My name is Emma-Louise Trotter and I have OCD – Obsessive Comparison Disorder.
It seems I am not the only one; in fact it would appear that actually there are a huge number of people suffering as well, and we have instagram, twitter, vine and Facebook to thank for that.
I work in social media; that means that the above platforms are not just something I glance at fleetingly on my lunch break, instead they are open on my work screen all day, along with hundreds of blogs.
I feel I should preface this by letting you know that I not a hermit who sits alone, simply wishing I was someone else, I am happy with the person I am, I love my job, live in a beautiful place and have wonderful friends, but why is it then that I have this overwhelming feeling that everyone else is having more fun than me, going cooler places than me, and most of all is more popular than me?
I guess it stems from FOMO (Fear Of Missing Out). The principals are the same, however unlike FOMO, rather than just thinking that people might be doing more exciting things, going more thrilling places and generally being better at life that I am, I actually have proof. The instagram images of people at Wireless Festivals, the weekend jaunts to the quaint country pub, the beautiful outfits, nights out, best friends, gorgeous houses. It all gets a little exhausting.
The fact that Vaguebooking has become a thing saddens me, no longer are people sharing their lives on Facebook, now they are leaving vague statements online, in the hope that others will be so intrigued by it they will comment and like.

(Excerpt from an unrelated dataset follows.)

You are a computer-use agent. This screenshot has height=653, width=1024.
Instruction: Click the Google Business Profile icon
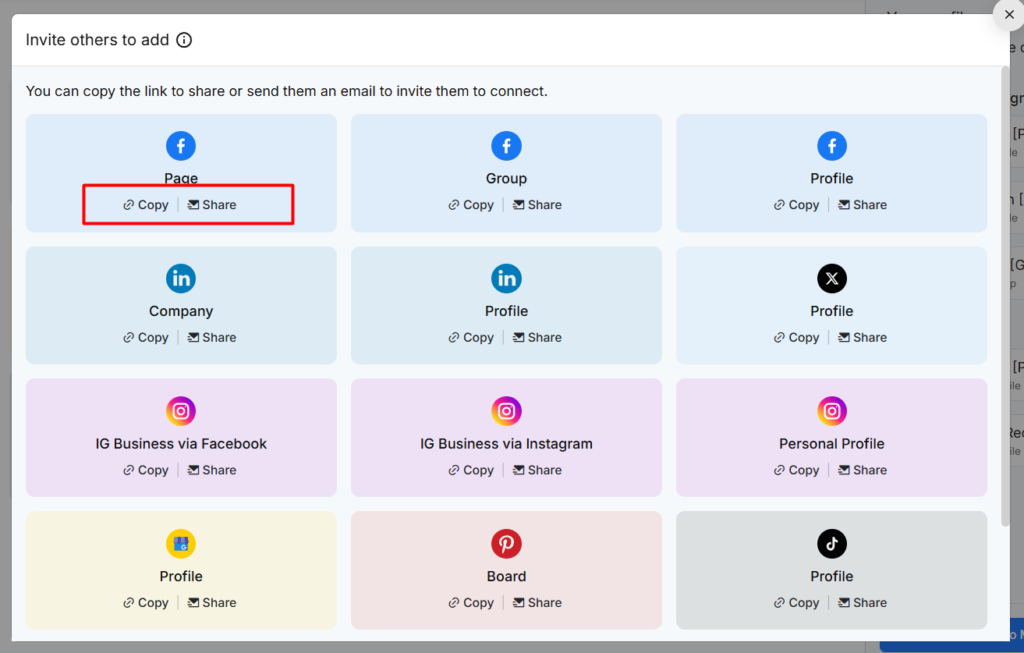[181, 544]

Since when did humans need to give their friends a Call To Action at the end of a social posting?
I have been aware of this for a while but in the last few months it has really come to a head, which lead me to seek out someone who could explain the feelings better than I could, in searching I came across Daniel Freeman who is a professor of clinical psychology at Oxford University.
Genuinely I believe that this never-ending self-comparison is not only down to the comparer but to the comparee – I seem to forget that just in the same way that I filter the parts of my offline life that I share online, as do others. I would never want someone to think that the ‘me’ that is online is a full account of me as a person; as my instagram alone would set me out to be a vacuous materialistic maniac (which is not always the case).
So why is it that I cannot appreciate that the images that are shared online by others are just the same, snippets of life, taken with military precision, filters added to them in the vain hope they have appeared to catch a candid life moment?
It concerns me that I am starting to do things in my life to appear more cool, more fun and well in essence ‘more’ to other people. This cannot end well, it cannot be healthy for my soul and I am going to now make a concerted effort to not be a part of the generation of glossing over life to make it seem perfect.
The plan is simple. Less photos, less filters, less getting involved. On the flip side, I am also going to remind myself that if someone is having such an incredibly awesome time, the chances of them taking a minute out of that insane fun to take a picture, filter it and add a witty caption to it are slim.